I have reviewed the alpha test package for these patches, and can report that the scripts are designed to safely install and uninstall the modifications when run manually from the Linux command line (which is appropriate for an alpha test with an experienced base of testers).
The scripts replace the Linux kernel and kernel modules, and modify the LunaSysMgr binary in a verifiably straight-forward way. They save the original versions of these things (making sure they don't overwrite them if you run the script twice), and allow you to restore them as long as the device boots to the command line. Even if the device doesn't boot to the command line for some reason, a webOS Doctor will forcibly revert these changes.
Since I don't have access to the source code of the kernel modifications yet, I cannot report on the functionality or efficacy of the patches (and the authors want all such reports to be relayed back to them in the first instance anyway, so I will uphold that commitment).

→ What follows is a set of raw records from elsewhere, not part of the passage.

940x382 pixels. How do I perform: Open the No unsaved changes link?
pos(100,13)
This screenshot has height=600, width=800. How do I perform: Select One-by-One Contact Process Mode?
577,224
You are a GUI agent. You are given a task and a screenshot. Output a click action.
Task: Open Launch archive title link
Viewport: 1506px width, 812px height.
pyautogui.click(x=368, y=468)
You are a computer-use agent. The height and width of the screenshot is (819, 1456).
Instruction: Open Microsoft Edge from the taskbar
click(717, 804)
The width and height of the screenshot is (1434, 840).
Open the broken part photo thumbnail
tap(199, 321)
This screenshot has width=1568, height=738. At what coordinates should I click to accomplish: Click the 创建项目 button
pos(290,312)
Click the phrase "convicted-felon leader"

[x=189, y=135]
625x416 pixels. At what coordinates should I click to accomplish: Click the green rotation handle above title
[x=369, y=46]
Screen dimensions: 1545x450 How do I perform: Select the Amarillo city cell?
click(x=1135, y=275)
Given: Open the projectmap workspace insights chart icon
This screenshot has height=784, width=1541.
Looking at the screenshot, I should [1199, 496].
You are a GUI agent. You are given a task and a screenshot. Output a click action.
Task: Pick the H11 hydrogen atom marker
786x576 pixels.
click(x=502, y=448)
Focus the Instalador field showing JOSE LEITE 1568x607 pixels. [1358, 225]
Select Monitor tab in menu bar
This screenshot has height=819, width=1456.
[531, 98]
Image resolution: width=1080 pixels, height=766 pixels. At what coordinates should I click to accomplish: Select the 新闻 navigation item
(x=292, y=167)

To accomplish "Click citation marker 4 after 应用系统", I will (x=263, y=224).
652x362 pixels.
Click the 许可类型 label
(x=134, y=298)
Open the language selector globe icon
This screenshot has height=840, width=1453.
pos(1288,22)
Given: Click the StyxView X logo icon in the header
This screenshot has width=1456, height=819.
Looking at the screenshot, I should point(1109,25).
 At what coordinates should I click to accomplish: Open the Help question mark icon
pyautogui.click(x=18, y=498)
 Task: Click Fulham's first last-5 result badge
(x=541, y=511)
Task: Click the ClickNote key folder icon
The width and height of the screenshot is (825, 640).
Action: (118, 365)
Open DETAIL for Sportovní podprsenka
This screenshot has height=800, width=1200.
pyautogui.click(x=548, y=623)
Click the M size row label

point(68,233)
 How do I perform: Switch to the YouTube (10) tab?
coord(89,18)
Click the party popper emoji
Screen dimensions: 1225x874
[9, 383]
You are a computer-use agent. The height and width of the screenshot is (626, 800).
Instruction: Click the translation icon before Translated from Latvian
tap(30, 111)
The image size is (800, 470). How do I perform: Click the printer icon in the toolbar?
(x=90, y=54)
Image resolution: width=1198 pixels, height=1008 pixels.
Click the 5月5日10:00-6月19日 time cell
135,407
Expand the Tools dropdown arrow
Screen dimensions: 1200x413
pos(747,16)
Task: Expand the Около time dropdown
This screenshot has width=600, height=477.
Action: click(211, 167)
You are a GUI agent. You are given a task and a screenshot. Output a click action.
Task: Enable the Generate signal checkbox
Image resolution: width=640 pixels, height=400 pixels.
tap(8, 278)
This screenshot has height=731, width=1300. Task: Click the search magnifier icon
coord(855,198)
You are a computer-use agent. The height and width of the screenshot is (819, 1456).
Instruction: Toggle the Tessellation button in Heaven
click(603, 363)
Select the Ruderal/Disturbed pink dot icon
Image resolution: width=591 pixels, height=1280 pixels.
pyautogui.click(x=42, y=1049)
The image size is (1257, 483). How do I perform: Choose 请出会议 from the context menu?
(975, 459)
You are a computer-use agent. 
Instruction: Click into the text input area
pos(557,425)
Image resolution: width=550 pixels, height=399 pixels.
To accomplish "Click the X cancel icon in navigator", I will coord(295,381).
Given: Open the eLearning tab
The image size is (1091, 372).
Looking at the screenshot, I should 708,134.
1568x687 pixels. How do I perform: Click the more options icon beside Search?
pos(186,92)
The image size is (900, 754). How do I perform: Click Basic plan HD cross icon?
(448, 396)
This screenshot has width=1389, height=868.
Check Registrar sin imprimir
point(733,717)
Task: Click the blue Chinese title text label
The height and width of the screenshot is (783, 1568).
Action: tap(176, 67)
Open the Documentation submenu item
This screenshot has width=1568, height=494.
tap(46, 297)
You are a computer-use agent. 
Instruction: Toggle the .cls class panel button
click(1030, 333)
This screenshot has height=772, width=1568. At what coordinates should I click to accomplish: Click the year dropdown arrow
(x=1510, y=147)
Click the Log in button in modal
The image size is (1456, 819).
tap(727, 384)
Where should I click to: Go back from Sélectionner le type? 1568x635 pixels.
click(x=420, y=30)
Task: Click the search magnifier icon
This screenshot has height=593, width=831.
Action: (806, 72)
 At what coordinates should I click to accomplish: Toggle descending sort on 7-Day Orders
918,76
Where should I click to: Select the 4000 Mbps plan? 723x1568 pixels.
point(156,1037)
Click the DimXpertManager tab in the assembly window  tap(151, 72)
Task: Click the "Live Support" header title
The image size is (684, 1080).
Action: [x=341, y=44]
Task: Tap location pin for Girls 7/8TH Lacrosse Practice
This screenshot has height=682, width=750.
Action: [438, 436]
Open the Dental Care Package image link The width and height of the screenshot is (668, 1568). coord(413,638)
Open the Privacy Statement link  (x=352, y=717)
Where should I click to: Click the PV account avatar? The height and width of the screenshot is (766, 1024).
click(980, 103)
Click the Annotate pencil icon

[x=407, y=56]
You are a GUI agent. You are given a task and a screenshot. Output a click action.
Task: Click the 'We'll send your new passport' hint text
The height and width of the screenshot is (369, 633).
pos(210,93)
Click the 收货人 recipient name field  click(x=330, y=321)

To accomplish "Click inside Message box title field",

Whilst I understand that the authors of these modifications may not want to publish the kernel modifications during this alpha testing period, I would assume that the authors are fully prepared to release the kernel modifications under the terms of the kernel GPL license at the appropriate time (i.e. to the public when it is released publicly, and to any of the individual alpha testers if they request it).
I think these two guys are going about this the right way.
An improvement I would suggest for a public release would be to query the most recent reboot reason, and not enable the higher speed if a reboot occurs for an abnormal reason. Alternatively (if that is not possible), to default to a normal speed for boot, and have a user application front-end to modify the speed setting.